PROBLEM TO WORK ON:
Using the material below, copy every line where "option" appears.

*** Begin section ***

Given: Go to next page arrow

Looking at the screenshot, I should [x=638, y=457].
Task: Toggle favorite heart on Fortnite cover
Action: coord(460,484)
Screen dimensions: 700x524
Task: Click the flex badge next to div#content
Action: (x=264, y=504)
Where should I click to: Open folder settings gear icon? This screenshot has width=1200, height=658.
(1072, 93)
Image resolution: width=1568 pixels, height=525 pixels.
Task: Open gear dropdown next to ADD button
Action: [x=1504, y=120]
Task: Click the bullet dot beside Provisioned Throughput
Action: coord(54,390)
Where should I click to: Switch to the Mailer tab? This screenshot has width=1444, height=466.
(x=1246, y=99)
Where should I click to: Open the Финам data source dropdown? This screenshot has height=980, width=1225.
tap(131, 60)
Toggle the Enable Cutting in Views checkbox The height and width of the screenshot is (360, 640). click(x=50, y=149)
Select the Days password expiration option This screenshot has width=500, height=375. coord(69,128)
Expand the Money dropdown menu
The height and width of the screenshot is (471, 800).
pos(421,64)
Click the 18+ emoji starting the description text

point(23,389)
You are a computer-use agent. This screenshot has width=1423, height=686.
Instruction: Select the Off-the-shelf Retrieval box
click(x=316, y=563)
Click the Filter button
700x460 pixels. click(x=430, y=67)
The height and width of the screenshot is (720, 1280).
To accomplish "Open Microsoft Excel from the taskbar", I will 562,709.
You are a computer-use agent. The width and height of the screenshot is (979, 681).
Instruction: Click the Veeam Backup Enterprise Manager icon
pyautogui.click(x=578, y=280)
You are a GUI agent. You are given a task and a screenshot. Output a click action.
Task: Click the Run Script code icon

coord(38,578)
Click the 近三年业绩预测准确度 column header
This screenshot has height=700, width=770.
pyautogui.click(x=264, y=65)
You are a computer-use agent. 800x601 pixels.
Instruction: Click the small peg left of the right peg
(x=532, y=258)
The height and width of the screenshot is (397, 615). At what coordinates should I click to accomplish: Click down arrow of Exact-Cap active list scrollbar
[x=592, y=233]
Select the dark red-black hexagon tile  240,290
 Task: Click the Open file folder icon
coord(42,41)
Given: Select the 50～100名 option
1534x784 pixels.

*** End section ***

PROBLEM SOLUTION:
Select the Days password expiration option This screenshot has width=500, height=375. coord(69,128)
Given: Select the 50～100名 option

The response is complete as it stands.